Nel 2024 la temperatura media globale ha superato la soglia di +1,5 °C rispetto ai livelli preindustriali, secondo le rilevazioni del Copernicus Climate Change Service. Dalle temperature record degli oceani alle alluvioni che hanno colpito la Spagna a fine ottobre, il Pianeta mostra segni inequivocabili di un’estremizzazione climatica che non può più essere smentita
@Canva
C’è chi definisce il 2024 “l’anno degli estremi”, e non senza ragioni.
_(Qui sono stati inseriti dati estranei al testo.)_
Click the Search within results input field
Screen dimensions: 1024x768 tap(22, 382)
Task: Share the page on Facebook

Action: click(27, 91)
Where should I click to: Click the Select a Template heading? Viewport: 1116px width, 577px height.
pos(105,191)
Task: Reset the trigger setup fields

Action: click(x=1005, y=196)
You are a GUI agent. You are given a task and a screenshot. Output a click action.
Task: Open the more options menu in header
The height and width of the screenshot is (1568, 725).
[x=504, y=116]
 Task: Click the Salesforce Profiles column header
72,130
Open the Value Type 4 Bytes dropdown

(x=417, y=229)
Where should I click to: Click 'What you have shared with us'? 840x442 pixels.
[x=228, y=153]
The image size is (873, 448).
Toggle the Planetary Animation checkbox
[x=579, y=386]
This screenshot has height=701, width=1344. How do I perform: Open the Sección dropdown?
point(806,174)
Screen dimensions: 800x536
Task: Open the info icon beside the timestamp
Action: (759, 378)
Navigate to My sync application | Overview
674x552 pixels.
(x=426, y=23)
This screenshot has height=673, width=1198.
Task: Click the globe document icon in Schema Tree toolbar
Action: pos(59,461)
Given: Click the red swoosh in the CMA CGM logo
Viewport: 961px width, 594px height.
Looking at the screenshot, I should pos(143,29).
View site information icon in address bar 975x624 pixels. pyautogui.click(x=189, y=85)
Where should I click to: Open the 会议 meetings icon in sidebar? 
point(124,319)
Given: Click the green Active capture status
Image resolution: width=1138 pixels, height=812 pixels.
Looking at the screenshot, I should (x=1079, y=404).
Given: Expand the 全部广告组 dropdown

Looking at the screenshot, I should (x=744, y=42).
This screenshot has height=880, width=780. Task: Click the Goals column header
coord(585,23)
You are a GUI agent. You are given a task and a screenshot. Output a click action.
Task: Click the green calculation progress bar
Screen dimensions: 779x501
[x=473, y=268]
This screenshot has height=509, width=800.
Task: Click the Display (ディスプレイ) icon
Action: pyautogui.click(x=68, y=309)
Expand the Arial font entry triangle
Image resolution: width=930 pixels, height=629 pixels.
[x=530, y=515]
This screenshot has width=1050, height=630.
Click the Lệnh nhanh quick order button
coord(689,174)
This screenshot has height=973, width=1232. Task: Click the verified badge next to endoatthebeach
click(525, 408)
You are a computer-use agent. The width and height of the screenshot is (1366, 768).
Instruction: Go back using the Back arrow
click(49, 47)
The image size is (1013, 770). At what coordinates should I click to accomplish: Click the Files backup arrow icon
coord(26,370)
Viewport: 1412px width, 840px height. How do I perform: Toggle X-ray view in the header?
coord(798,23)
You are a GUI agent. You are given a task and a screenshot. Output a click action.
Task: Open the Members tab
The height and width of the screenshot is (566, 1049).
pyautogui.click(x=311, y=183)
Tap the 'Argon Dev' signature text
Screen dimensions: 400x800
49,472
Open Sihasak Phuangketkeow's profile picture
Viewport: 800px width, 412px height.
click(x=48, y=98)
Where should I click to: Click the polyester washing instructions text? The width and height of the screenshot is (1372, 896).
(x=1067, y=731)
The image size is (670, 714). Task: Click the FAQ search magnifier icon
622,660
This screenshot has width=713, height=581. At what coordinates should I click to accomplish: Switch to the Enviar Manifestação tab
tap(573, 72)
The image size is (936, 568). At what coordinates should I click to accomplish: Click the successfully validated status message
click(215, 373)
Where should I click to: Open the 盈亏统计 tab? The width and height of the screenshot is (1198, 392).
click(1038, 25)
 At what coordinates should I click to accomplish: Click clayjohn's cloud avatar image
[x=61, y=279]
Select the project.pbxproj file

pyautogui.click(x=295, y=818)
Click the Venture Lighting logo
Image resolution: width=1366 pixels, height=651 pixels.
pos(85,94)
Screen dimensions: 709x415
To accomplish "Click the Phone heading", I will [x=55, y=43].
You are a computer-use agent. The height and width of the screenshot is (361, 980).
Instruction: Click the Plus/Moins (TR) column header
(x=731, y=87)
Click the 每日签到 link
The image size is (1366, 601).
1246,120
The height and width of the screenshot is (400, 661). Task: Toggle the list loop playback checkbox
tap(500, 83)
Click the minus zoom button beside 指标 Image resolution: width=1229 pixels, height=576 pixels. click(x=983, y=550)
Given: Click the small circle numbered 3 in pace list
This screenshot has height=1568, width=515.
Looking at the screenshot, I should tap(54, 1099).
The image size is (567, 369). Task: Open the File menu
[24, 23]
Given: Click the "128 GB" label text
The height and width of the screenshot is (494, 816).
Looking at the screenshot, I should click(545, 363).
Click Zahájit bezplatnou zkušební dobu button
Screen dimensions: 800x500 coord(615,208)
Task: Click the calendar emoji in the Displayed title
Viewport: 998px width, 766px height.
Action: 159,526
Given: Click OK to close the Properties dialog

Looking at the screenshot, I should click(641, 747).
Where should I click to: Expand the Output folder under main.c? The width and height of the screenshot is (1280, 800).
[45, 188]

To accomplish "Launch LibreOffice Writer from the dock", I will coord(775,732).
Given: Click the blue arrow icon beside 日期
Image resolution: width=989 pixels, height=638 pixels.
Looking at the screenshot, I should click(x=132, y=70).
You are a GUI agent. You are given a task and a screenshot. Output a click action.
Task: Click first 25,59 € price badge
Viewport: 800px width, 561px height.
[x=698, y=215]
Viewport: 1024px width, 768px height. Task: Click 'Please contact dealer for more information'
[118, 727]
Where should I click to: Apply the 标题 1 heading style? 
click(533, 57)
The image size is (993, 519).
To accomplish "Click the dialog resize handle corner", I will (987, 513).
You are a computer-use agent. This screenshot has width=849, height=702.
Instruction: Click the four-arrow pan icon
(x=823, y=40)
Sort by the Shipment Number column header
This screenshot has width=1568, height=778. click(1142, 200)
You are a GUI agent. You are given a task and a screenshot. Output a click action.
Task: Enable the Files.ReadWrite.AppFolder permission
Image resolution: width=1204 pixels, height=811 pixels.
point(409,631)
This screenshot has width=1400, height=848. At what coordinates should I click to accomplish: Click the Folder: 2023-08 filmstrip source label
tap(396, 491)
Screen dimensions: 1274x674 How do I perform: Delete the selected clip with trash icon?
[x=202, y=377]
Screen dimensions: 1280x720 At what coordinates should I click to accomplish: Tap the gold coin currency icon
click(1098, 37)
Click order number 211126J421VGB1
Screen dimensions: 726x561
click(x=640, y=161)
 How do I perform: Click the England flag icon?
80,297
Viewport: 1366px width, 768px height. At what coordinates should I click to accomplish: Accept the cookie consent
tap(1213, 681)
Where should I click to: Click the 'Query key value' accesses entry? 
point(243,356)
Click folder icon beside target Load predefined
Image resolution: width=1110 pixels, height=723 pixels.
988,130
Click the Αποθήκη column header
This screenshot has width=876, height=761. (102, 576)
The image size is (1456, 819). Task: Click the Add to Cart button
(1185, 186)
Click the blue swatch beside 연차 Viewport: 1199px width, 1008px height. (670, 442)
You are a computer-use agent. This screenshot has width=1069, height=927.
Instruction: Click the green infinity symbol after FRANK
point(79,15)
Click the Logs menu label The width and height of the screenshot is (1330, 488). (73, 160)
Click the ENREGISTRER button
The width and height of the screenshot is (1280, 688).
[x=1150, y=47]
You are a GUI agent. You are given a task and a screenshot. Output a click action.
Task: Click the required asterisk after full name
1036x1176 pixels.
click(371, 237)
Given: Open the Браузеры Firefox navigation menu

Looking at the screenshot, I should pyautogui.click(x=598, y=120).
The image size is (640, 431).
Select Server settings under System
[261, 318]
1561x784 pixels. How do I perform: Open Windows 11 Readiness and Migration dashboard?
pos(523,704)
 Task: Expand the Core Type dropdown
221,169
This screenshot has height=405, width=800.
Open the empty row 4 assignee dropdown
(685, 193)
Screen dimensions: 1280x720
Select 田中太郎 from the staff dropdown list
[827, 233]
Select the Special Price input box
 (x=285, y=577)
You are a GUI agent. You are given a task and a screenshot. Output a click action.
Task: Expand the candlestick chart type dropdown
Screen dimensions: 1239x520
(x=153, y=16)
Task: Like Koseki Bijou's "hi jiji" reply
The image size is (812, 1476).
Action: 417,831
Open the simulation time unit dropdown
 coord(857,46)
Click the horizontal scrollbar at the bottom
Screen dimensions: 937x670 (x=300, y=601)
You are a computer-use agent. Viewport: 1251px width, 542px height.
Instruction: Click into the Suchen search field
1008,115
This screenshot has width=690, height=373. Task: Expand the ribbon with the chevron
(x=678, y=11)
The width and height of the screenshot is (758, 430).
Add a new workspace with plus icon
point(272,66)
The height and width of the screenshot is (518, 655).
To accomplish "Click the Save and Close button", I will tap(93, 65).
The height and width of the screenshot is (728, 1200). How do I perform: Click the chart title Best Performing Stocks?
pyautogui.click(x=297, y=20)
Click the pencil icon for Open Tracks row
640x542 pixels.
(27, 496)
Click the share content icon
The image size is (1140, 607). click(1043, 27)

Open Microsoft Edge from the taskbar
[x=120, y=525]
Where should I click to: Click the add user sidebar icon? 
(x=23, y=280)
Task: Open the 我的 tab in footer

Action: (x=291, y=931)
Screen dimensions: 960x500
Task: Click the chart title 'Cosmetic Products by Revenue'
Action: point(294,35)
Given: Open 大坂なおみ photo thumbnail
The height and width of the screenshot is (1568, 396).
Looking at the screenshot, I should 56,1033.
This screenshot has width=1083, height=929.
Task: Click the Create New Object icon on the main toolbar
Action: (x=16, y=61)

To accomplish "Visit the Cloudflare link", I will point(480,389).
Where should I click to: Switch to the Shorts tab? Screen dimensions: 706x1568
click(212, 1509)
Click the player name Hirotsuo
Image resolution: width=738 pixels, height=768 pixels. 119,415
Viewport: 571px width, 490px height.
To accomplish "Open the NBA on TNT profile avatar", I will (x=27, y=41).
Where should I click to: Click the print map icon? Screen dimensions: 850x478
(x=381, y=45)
D’altra parte, è proprio questo l’anno in cui la temperatura media globale ha sfondato il tetto di +1,5 °C sopra i livelli preindustriali, soglia termica da non superare prima della fine del secolo. A confermarlo, tra gli altri, i dati del servizio europeo di monitoraggio climatico, Copernicus Climate Change Service (C3S), che già a inizio anno rivelavano una tendenza in rialzo rispetto al 2023. Le previsioni hanno poi preso forma nei fatti: tra gennaio e ottobre 2024, l’anomalia termica è risultata la più alta di sempre, consegnandoci la certezza che l’impatto della crisi climatica è andato ben oltre quanto immaginato solo pochi anni fa.